Modern private equity investments may be traced back to the turn of the past century, but it wasn't until the 1980s that they began to garner widespread attention. During this time, the United States technology sector received much-needed venture money.
Numerous start-ups and failing businesses were able to secure funding from private investors rather than entering the public market. It was with the help of private equity money that several of today's most recognizable brands got their starts, including Apple.
However, the typical investor may have trouble accessing these funds despite their high potential returns. Due to the high minimum required to participate in most companies, private equity is mainly targeted at large institutions or wealthy individuals.
Funding Basics for Private Equity
One type of alternative investment is private equity funds, which are closed-end funds. Private companies' shares aren't traded publicly because of this. These vehicles facilitate the direct investment and acquisition of stock ownership in firms by affluent people and a wide range of institutional investors.
To go private, a fund may decide to invest in a publicly traded company or a private company with the hope of one day delisting it from the stock market. Once a particular period has passed, the private equity fund will often sell its interests.
Private equity funds typically adhere to a standard framework in terms of structure, with a limited partnership agreement outlining the classes of fund partner, and other critical variables. Minimum contributions may vary from fund to fund.
Fees
Hedge funds, in terms of their fee structure, are not dissimilar to private equity funds. Management fees and incentive compensation are also part of the package. It costs roughly 2% of the total amount invested in the fund to pay for the management. 4 Therefore, a fund with $1 billion in AUM would want a $20 million annual management fee.
All expenses associated with running the fund, including employees and deal fees, are covered by this charge. The management fee is still due whether or whether the fund is profitable. 5 In contrast, the general partner receives a performance fee equal to a share of the fund's actual net income.
These charges, which might approach 20% of a fund's gains, are often performance-based. 4 That's why they're called "performance fees"; they work to align the interests of investors and fund management. If the fund manager achieves this, then their performance fee is warranted.
Relationships and Duties
Various investment alternatives exist; however, limited partnerships are the most frequent structure for such funds.
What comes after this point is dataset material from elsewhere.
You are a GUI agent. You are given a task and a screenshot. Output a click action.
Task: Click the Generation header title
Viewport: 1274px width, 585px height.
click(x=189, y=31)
If you're trying to figure out how private equity funds work, you need to know that there are two distinct types of investors. The investors in a private equity fund are referred to as "general partners."
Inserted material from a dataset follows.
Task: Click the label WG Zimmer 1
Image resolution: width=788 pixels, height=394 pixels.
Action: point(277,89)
Each fund's structure grants the general partner discretion over the private equity fund's management and the investments it makes. In addition, general partners are accountable for raising funds from limited partners.
Contract for a Limited Partnership
Institutional and individual investors in a fund agree to the conditions of their investments under a limited partnership agreement. The degree of risk assumed by each type of partner in this agreement sets them apart. On the contrary, general partners bear full responsibility for the fund's debts and obligations in the event of a total and permanent loss of all assets and a negative net asset value.
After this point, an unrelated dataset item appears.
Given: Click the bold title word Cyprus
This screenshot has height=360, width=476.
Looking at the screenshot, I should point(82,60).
Investment Model and Compensation Plan
The return on investment and operating expenses are two of the most visible aspects of a fund's LPA. The GPs have the authority to make decisions and are compensated with a management fee and a "carry." The LPA often spelled out general partner costs for managing the fund.
Typically, private equity funds would ask for a 2% annual fee on money invested to cover things like employee wages, legal fees for finding deals, the cost of data and research, advertising, and other fixed and variable expenses. 411 If a private equity company successfully collected $500 million for a fund, it would get $10 million yearly to cover operating costs.
Summary
High-net-worth individuals and large financial institutions might find investment options in private equity businesses attractive. If you want to put money into a private equity fund, you need to know how they are organized to calculate the time commitment, the management and performance fees, and the potential risks.
Private equity funds typically last for ten years, charge 2% in yearly management fees plus 20% in performance fees from investors, and have limited partners (LPs) take on entire liability for their investments while general partners (GPs) shoulder none.